If – in your opinion – Pope Francis is not the worst ever pope in the history of the Church, tell us who you would nominate for that title. 

Video Confirms BBC Scotland Bigotry – But Bishop Keenan Misses The Point…

From the  Catholic Herald – BBC Scotland video says Holy Communion ‘smells like hate’
Bishop John Keenan of Paisley criticised the video for encouraging anti-Catholic prejudice

The Bishop of Paisley has criticised BBC Scotland after a video said Holy Communion “tastes like cardboard and smells like hate”.

The video was posted on the Facebook page of BBC The Social, a project aimed at young adults and managed by BBC Scotland, under the title “This is how homophobia feels in 2018”.    

Holy Communion
“tastes like cardboard and smells like hate” – blasphemy, BBC Scotland video…

At one point it depicts a priest holding a Mini Cheddar in a parody of the Host, and giving it to a woman who makes the sign of the cross. The narrator says Jesus “saved a lot of time when he died for our crimes, that he would’ve wasted teaching small minds that love is no sin”.

He then looks at a street preacher, saying: “See him, he thinks it’s faith.” The video then cuts back to the women who received Communion and continues: “But under all that din, it tastes like cardboard and smells like hate”.

Bishop John Keenan of Paisley told the Catholic Herald that the video was “offensive to Catholics in both the words and images used”.
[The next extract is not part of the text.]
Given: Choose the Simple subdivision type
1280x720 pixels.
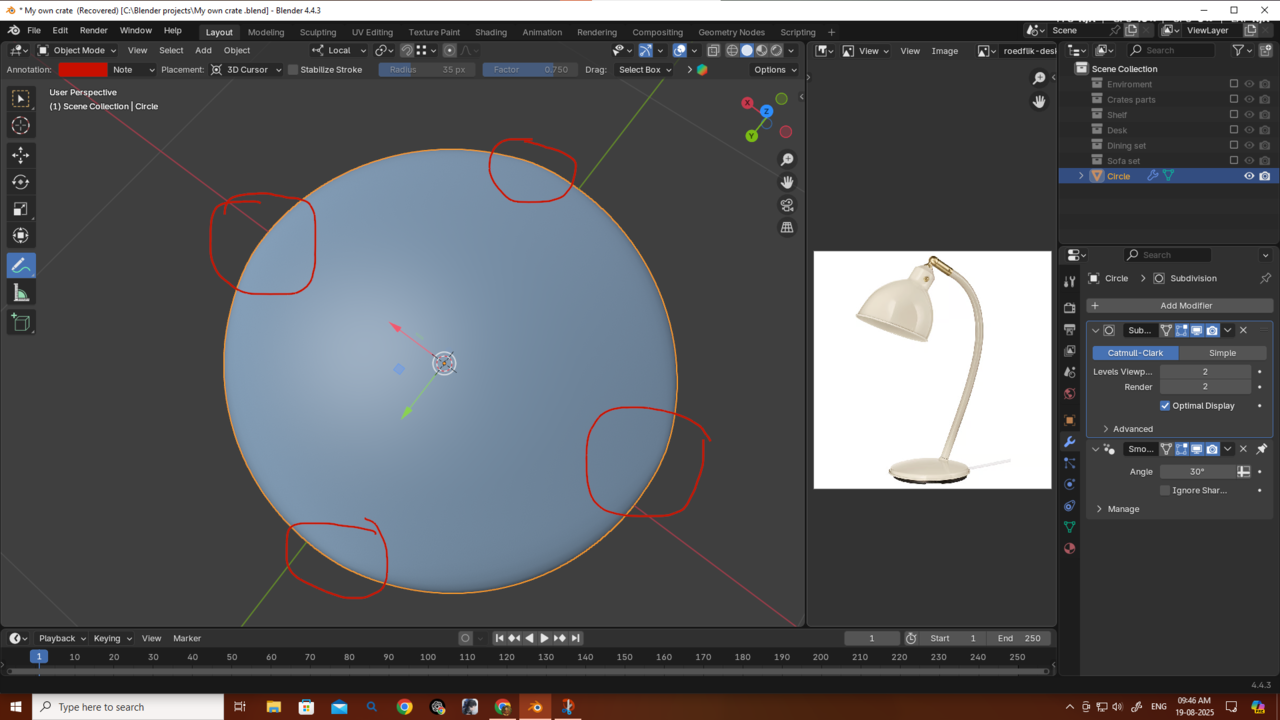Looking at the screenshot, I should point(1222,353).
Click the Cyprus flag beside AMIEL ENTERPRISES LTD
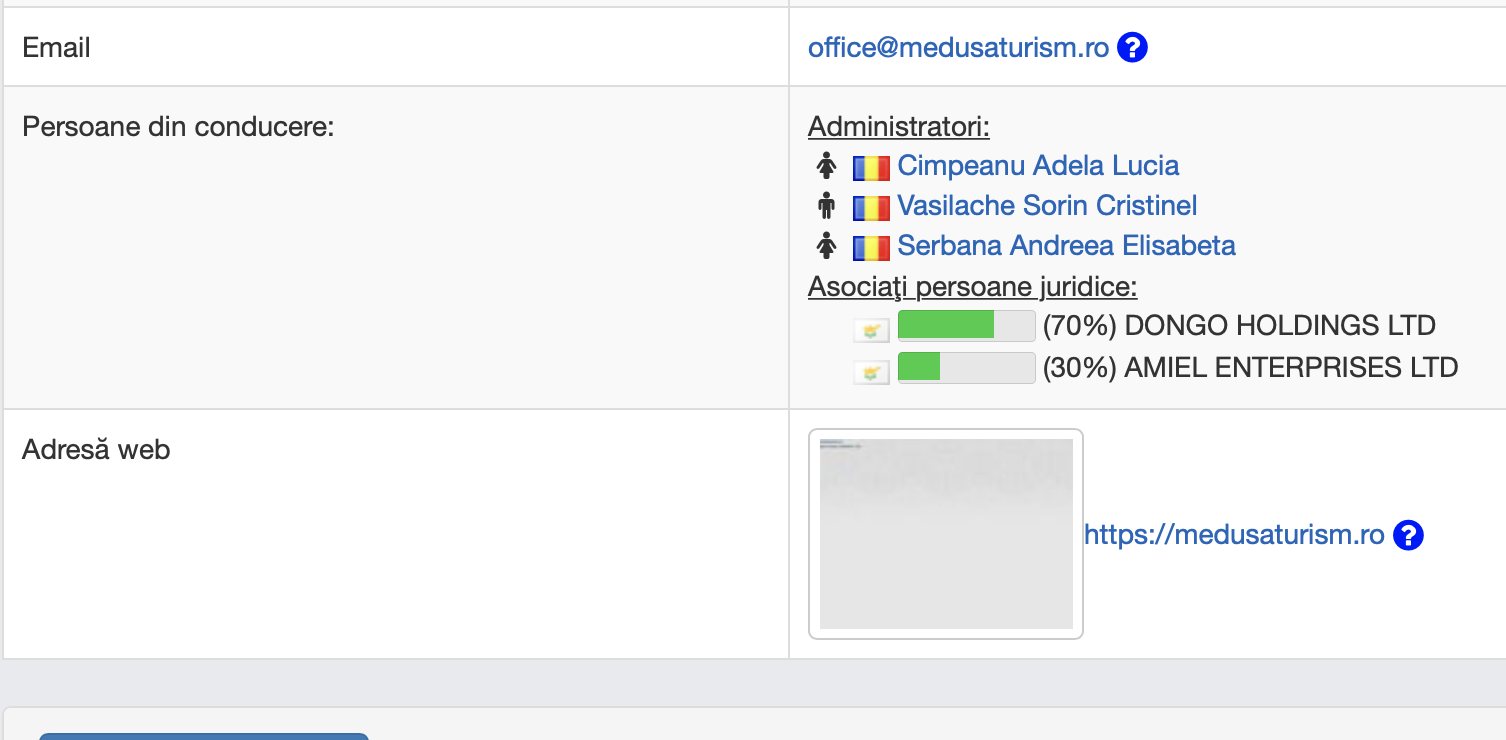1506x740 pixels. 871,373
He said that while there is always room for debate, the video is “not fair comment”. “It is ridiculing and demeaning the faith of ordinary Catholics,” he said, “especially at a time when Catholics are experiencing more and more abuse and prejudice in Scotland.”

“The BBC has to be careful,” he added. “It has to ask itself if it has ceased to be a broadcaster in the public interest, and is just promoting particular interests.

“You cannot imagine it treating any other religion like this.”

The Archdiocese of St Andrew’s and Edinburgh also criticised the video’s suggestion that orthodox Christianity, including Catholicism, encourages public hatred of gay people.

“The Catechism of the Catholic Church, states that: ‘They [homosexual persons] must be accepted with respect, compassion, and sensitivity. Every sign of unjust discrimination in their regard should be avoided’,” the archdiocese said.

Last month, a report for the Scottish government found that Catholics are the victims of 57 per cent of all religiously aggravated hate crimes reported in the country. Elaine Smith, a Labour member of the Scottish Parliament, noted that this is also an increasing trend.

She called on the SNP government to “go out to the Catholic population and listen to their concerns”. She quoted Archbishop Philip Tartaglia of Glasgow, who said: “Our problem is not so much sectarianism but anti-Catholicism.”   Source 

Catholic Truth Editorial Comment:

The video under discussion is filthy claptrap. It is, by definition, an assault on normality – which homosexual activity, is not. Normal, I mean.  Two people of the same sex engaging in pseudo-sexual activity is now commonplace, but it will never EVER be normal.  Click here to read more.

Yet, instead of objecting to the assumption that sodomy (now renamed “homosexuality” or “being gay” because, well,  who would vote to legalise sodomy?)  is normal and acceptable, we get Bishop Keenan in “gentle disapproval” mode – not of homosexual activity, Heaven forfend, but (of course, rightly disapproving) of the insulting, blasphemous images and words about a central tenet of Catholicism, the Real Presence of Our Lord in the Blessed Sacrament.  It’s right, of course, to object to that disgraceful attack on Our Lord, and our holy religion, but he should not have missed the opportunity to challenge the homosexual stranglehold on free speech.  They can say what they like, as insultingly as they like, but the rest of us, not so much…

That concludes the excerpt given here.